Text under study:
%%
NU Online News Service, June 5, 12:56 p.m. EST
Adjusters using computerized-claims systems to evaluate claims payouts can manipulate the systems to substantially lower injury claim payments, according to a report by the Consumer Federation of America.
In the report titled “Low Ball: An Insider's Look at How Insurers Can Manipulate Computerized Systems to Broadly Underpay Injury Claims,” CFA Claims Project Director Mark Romano specifically calls out the Colossus claims system, sold by Computer Sciences Corporation (CSC).
Though the product is marketed to achieve consistency in claims handling, Romano says adjusters can manipulate claims payouts directly by tampering with Colossus' tuning system. Tuning the program allows the software to render a desired payment amount to particular types of injuries.
Romano says adjusters can reduce the tuning across the board by lowering a predetermined percentage amount, selectively removing or excluding higher-cost claims from the tuning sample, and lowering the average number of claims payments through a process called “dragging the trauma severity line” to keep payments calculated by the system down.
Adjusters can also indirectly manipulate Colossus through data entry, Romano says. He provides an example where insurance companies require adjusters with no medical credentials to “second guess” medical professionals and select a less-expensive injury code to input into the software.
%%
Extracted data:
%%
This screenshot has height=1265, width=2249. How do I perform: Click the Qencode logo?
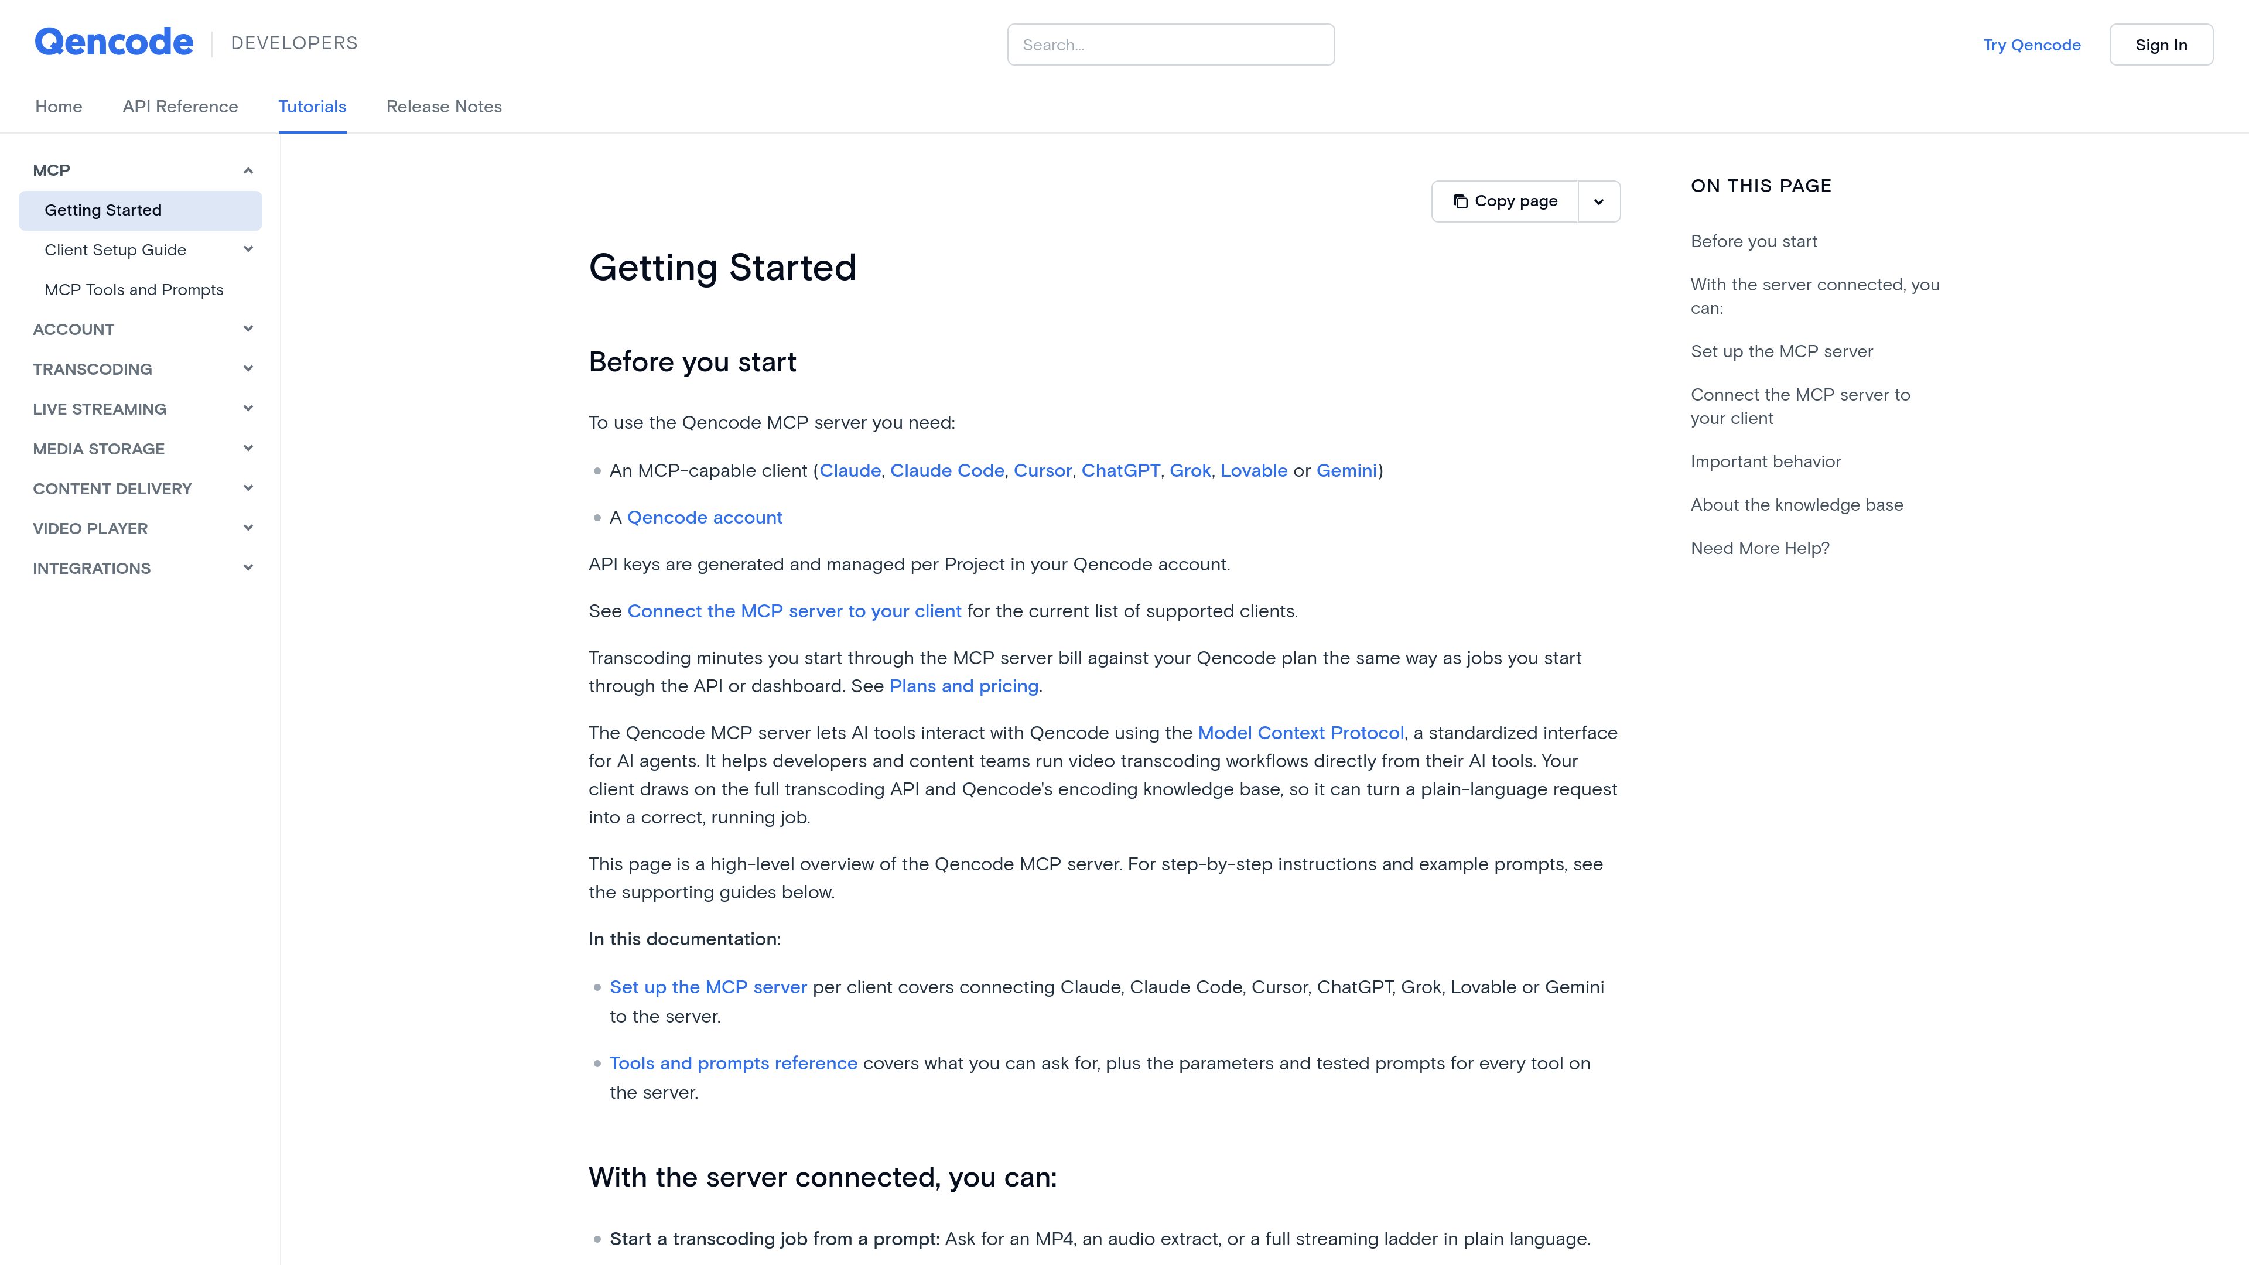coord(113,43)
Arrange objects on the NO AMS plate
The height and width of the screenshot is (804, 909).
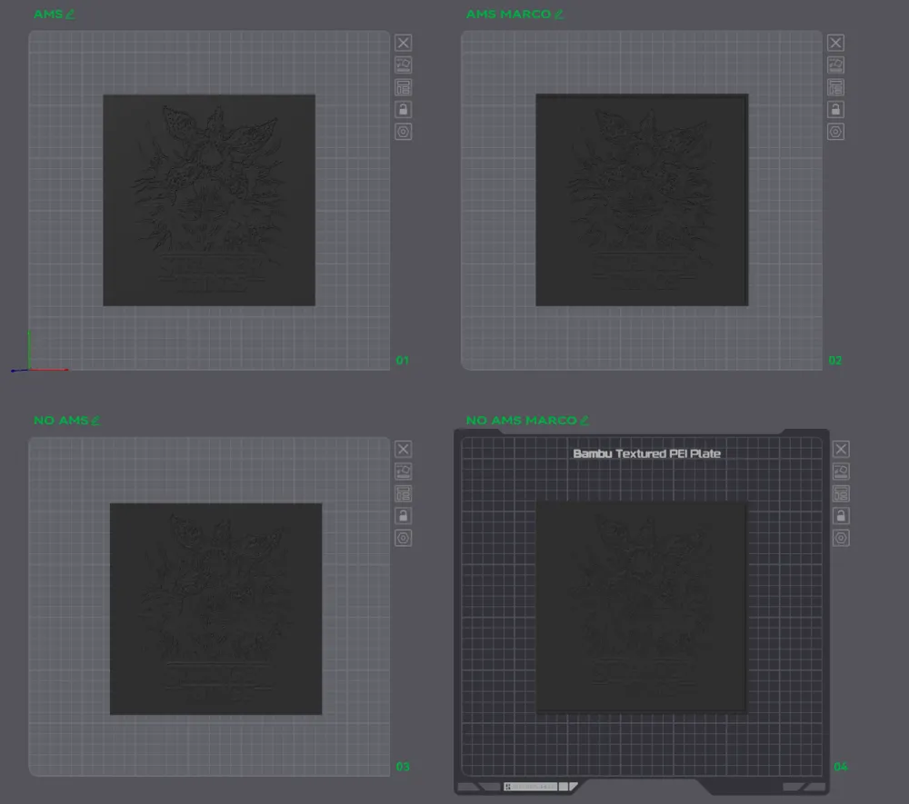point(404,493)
%%
%%
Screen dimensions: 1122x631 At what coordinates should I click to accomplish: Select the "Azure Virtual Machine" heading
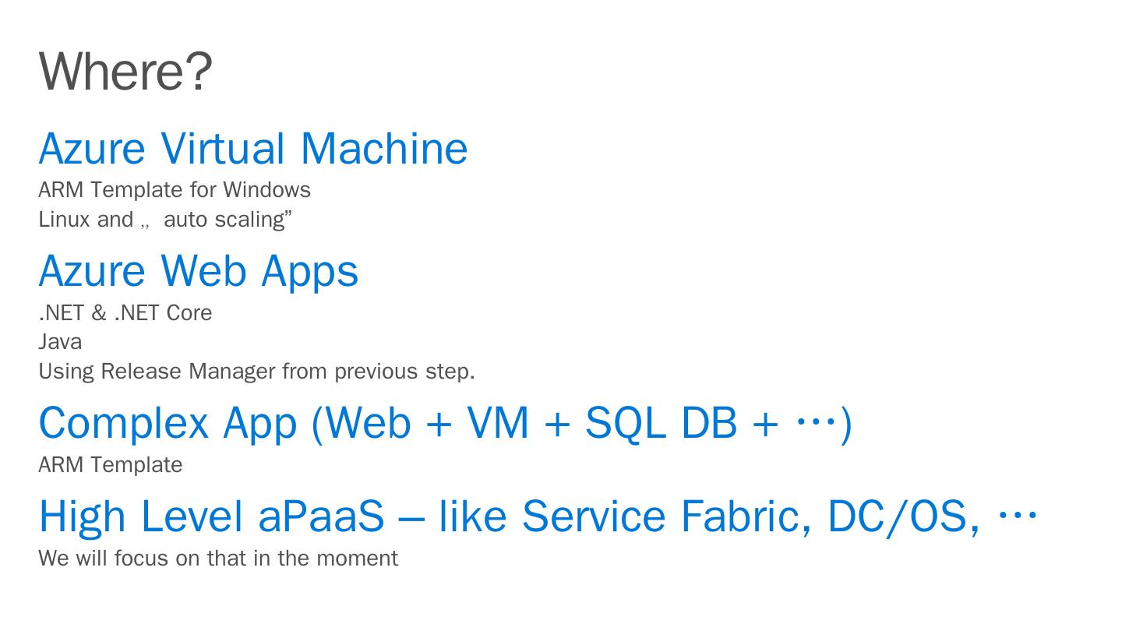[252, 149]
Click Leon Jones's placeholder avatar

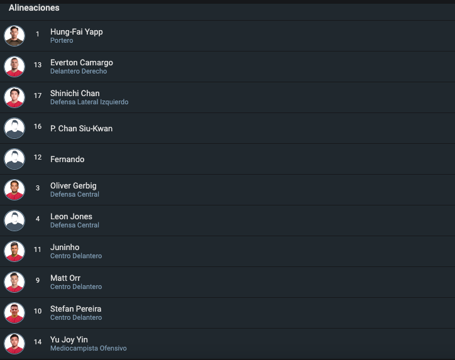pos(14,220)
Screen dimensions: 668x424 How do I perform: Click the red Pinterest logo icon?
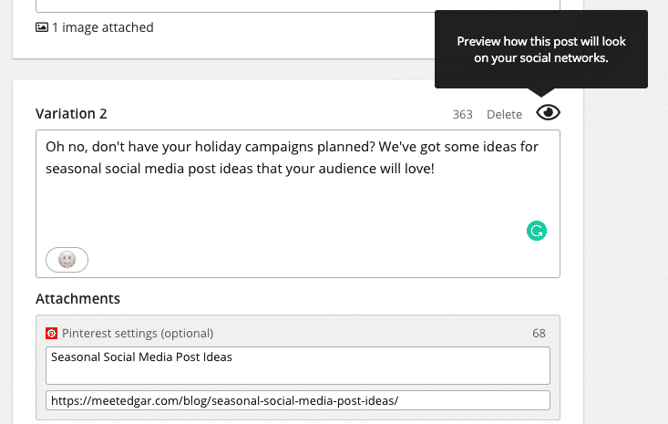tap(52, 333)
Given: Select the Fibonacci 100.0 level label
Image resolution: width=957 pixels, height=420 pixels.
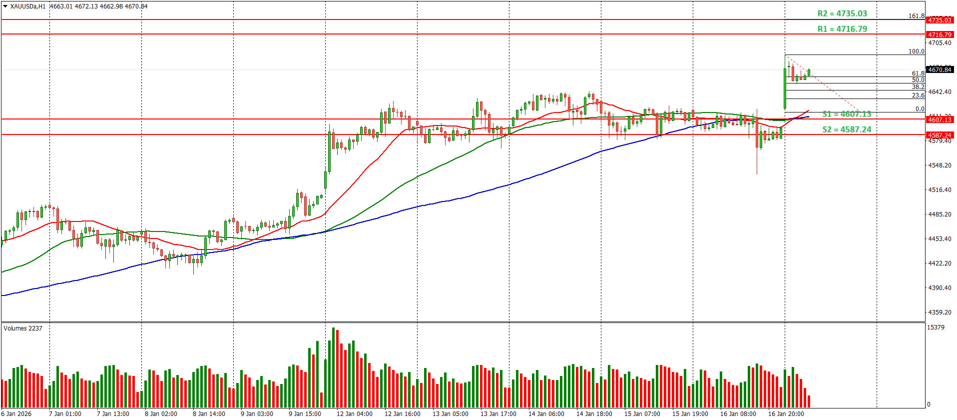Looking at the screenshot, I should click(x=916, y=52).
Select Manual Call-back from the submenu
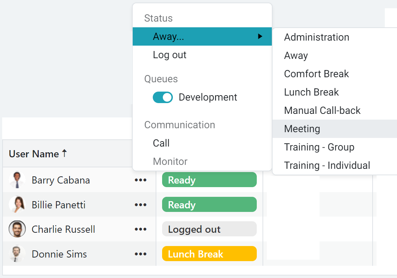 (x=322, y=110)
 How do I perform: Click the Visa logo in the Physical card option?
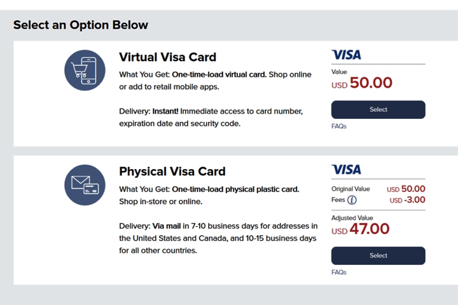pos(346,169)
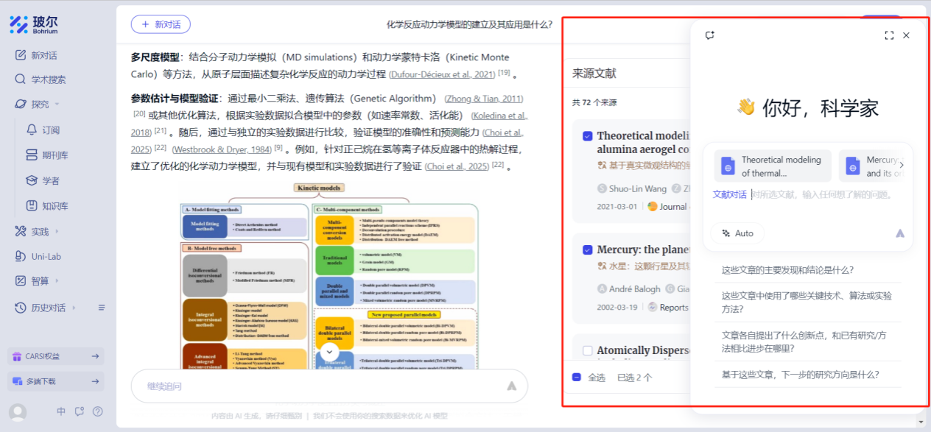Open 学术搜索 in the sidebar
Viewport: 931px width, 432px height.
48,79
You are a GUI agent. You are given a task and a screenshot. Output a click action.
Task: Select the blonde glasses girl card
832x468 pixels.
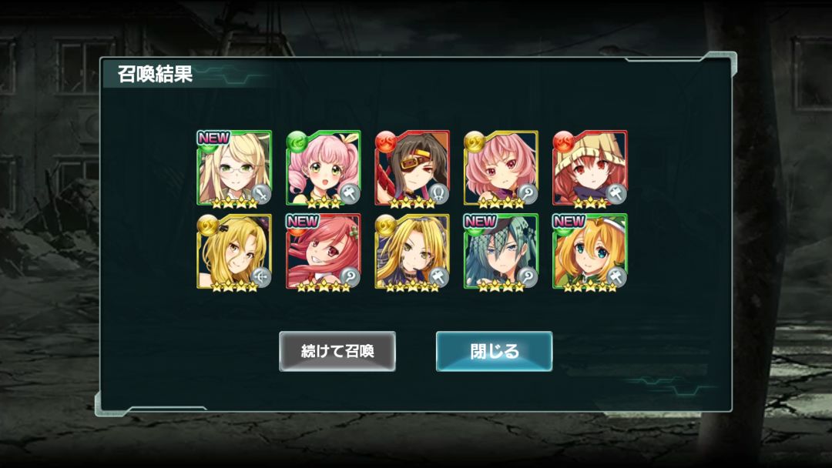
%%
Your tasks:
a) For the news item on computerized claims systems above, decide whether each statement agrees with it, answering yes or no and quoting the deciding words: (i) The report came from the Consumer Federation of America. (ii) Colossus is sold by Computer Sciences Corporation. (iii) According to Romano, tuning is the only way adjusters can manipulate Colossus.
b) Continue the news item on computerized claims systems from its last sentence.

List of answers:
a)
(i) Yes: "according to a report by the Consumer Federation of America"
(ii) Yes: "sold by Computer Sciences Corporation (CSC)"
(iii) No: "Adjusters can also indirectly manipulate Colossus through data entry, Romano says."

b)
In instances where a claimant needs further medical treatment, adjusters can select a “final prognosis” code, resulting in a lower payout that does not cover the additional care.
The report also cites excerpts from court records in Hensley v. Computer Sciences Corporation in which CSC executives admit to the claims made in the CFA report, Romano contends.
“CSC told insurers that they could produce huge reductions in claims payouts in their sales pitches, which insurers achieved in many cases,” says Robert Hunter, director of insurance at CFA, in a press conference. “CSC promised savings in many documents, but the use of the word 'savings' became controversial.”
According to Hunter, court documents “reveal that CSC decided to substitute the word 'consistency' for 'savings' out of concern for litigation.”
A call to CSC was not immediately returned.
According to Robert Detlefsen, vice president of public policy with the National Association of Mutual Insurance Companies (NAMIC), the report places a great deal of emphasis on the semantics of the words “savings” and “consistency” without examining the many meanings of the words.
“One could interpret 'savings' in this context as the amount an insurer would save by virtue of not over-paying claims—there is a lot of evidence that overpayment does in fact take place in this country,” says Detlefsen. “The assumption that's made [in the report] is that savings are made by under-paying.”
Detlefsen went on to say the report is “fatally flawed” for not acknowledging a legitimate purpose for Colossus to provide insurers with savings.